• [What you will do]:
Run through the data and copy out every line that mentions the word "computer".

• [Stored data]:

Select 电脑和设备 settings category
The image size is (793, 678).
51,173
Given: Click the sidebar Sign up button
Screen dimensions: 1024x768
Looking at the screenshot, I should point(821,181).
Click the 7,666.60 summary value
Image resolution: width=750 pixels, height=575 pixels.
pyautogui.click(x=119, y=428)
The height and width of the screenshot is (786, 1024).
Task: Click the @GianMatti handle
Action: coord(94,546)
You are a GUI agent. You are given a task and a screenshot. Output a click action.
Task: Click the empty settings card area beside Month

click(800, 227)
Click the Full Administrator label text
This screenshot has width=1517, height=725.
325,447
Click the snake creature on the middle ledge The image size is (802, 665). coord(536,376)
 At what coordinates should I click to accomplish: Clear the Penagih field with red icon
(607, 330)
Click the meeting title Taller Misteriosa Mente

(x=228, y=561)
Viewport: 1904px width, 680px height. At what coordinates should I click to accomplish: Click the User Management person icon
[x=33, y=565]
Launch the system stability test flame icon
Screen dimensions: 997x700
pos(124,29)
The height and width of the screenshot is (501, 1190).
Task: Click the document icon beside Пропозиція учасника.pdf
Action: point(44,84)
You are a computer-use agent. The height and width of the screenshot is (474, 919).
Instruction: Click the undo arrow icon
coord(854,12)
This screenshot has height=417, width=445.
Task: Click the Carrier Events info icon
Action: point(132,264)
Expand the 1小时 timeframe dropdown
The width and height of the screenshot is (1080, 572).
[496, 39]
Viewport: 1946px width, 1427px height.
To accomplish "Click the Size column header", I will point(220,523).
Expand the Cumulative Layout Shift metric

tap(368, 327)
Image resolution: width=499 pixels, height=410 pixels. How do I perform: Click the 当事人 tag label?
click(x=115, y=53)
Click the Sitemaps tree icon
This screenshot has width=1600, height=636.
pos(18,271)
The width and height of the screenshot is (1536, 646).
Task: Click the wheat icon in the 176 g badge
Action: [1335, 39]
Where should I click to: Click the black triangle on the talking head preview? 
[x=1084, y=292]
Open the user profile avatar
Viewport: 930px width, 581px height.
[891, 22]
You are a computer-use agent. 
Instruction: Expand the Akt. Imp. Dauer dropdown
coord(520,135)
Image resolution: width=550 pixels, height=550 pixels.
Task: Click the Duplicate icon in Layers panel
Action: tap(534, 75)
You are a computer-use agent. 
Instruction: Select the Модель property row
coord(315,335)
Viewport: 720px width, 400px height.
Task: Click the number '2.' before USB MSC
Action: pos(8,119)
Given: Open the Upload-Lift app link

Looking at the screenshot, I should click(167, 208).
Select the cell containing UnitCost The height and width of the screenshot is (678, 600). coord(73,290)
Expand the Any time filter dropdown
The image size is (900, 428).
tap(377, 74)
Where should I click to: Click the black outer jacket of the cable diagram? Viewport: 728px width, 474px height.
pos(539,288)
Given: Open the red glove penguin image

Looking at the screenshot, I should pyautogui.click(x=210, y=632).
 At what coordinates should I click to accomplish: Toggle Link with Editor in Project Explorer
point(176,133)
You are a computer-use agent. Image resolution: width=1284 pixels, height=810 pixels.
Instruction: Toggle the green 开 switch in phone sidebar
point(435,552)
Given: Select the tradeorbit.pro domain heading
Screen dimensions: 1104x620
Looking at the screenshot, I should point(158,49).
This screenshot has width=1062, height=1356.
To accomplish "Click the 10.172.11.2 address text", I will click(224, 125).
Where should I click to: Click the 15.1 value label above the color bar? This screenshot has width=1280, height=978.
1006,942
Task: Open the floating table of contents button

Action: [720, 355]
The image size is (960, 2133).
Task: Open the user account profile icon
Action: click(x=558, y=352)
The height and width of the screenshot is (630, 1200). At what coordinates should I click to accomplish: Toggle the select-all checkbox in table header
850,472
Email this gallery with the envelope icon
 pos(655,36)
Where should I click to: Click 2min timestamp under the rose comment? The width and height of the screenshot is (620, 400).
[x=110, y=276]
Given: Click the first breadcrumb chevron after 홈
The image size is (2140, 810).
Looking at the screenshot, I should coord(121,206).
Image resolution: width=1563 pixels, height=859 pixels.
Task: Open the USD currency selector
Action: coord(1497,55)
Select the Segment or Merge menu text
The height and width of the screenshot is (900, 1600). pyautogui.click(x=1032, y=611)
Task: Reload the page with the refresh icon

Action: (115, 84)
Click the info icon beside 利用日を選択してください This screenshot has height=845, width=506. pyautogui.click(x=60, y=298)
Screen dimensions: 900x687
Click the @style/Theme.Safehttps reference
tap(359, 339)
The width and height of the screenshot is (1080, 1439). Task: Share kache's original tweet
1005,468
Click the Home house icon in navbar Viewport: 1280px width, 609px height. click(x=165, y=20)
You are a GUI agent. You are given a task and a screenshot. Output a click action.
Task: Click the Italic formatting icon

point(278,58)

• [Solution]:
You are a computer-use agent. The height and width of the screenshot is (474, 919).
You are a computer-use agent. 
You are a computer-use agent. 
You are a computer-use agent. Image resolution: width=1284 pixels, height=810 pixels.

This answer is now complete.